Bloomberg reports that Russia's demands for one of its largest state-run banks to be reconnected to the SWIFT financial system are part of a "deliberate strategy to test how far US President Donald Trump is willing to go in pressing Europe to ease sanctions, according to people familiar with the situation." The selection of the banking sanctions as a focus "was to see if Trump would firstly engage with the idea and then whether he could bring the European Union on board".
Reuters reporting comments from Ukrainian President Volodymyr Zelenskyy appearing to suggest that Kyiv considers a revised mineral sharing agreement proposed by the United States as insufficiently favourable to Ukraine's interests and has the potential to derail Kyiv's long-term plans for EU accession. Zelenskyy says, "Kyiv received draft of new minerals deal from US," noting that the revised deal is "entirely different" to a previous framework that Kyiv was prepared to sign.
Prime Minister Benjamin Netanyahu has made his first comments following the IDF airstrikes on Beirut earlier today. Netanyahu said, "Those who have not yet internalized the new situation in Lebanon received today another example of our determination. The equation has changed - what happened before the October 7 attacks will not be repeated. We will not allow firing on our communities, not even a drizzle. We will continue to vigorously enforce the ceasefire, we will attack everywhere in Lebanon against any threat to the State of Israel, and we will ensure that all our residents in the north return to their homes safely"
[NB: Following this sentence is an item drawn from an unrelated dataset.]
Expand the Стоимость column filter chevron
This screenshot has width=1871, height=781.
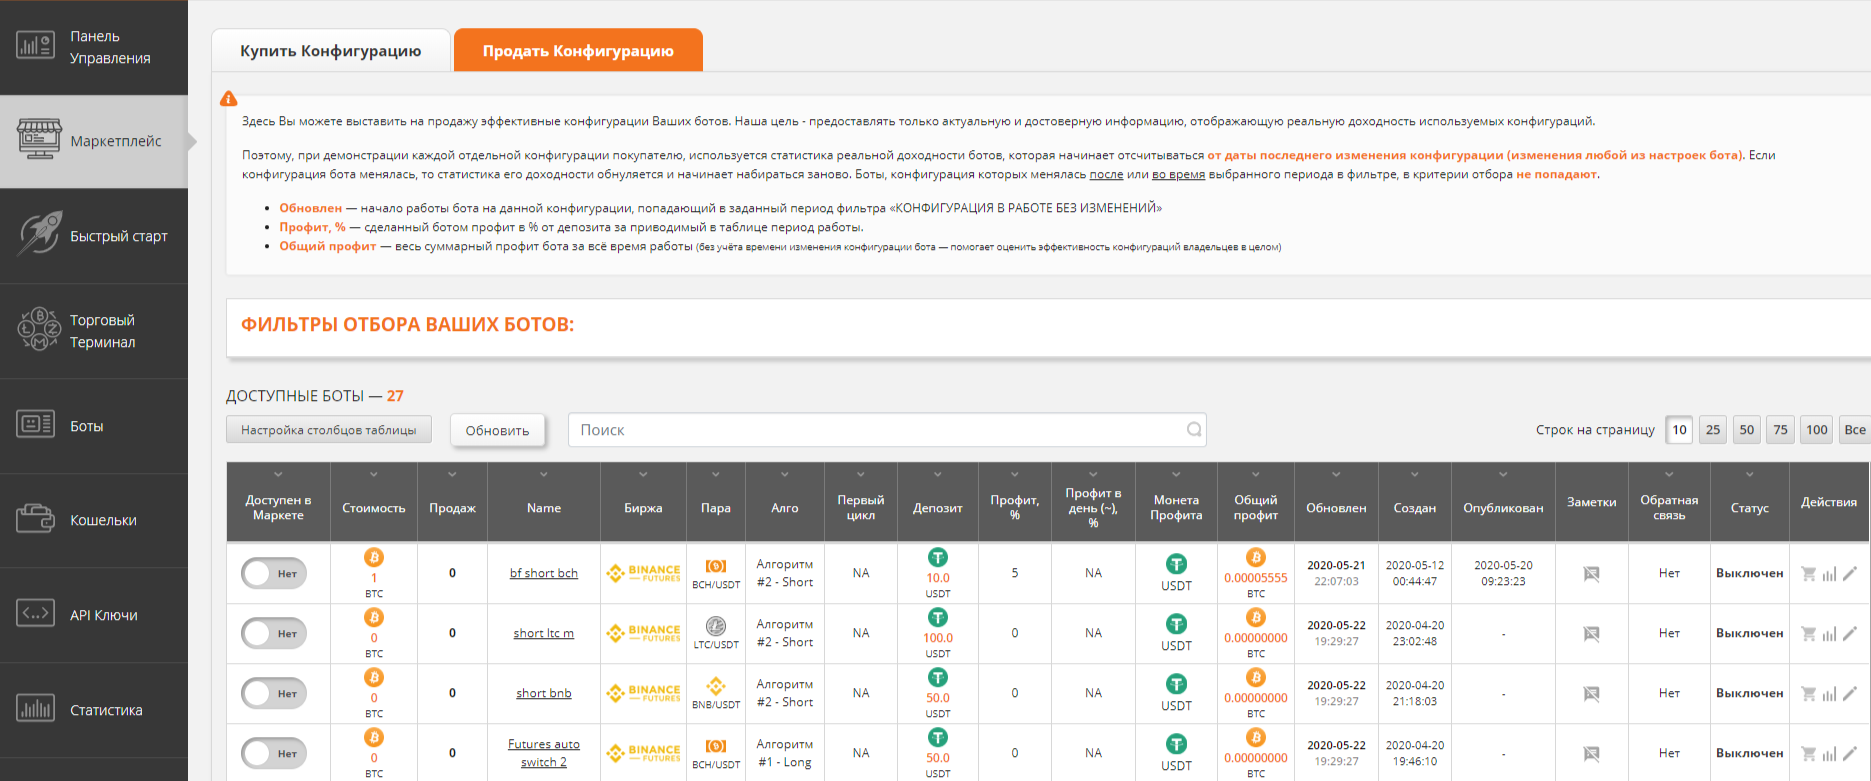[374, 475]
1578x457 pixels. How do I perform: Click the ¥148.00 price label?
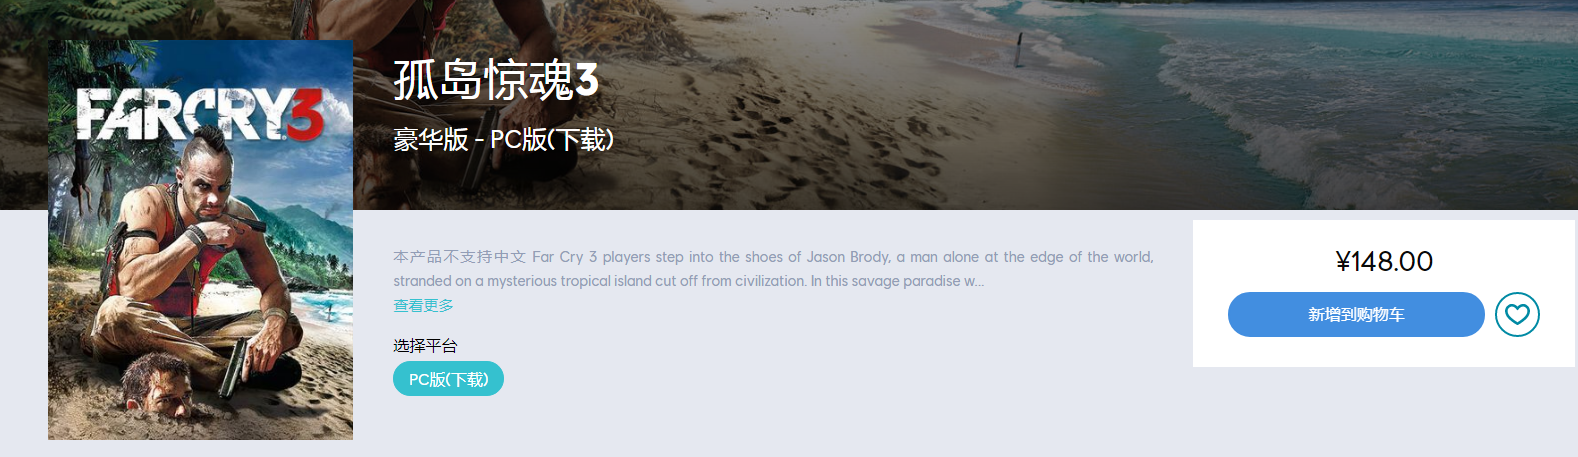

Reuters reports comments from the Israeli military claiming that its missile strikes earlier today on the southern suburbs of the Lebanese capital Beirut were targeting infrastructure allegedly used by Hezbollah to store drones. The strikes on Beirut and southern Lebanon come after two rockets were fired towards northern Israel from Lebanese territory earlier on 28 March. The strikes are the first to hit Beirut since the November ceasefire came into effect. Lebanon's President Joseph Aoun, who is currently in Paris, has told French President Emmanuel Macron that the strikes on Beirut are a "continuation of Israeli violations [of the] ceasefire agreement."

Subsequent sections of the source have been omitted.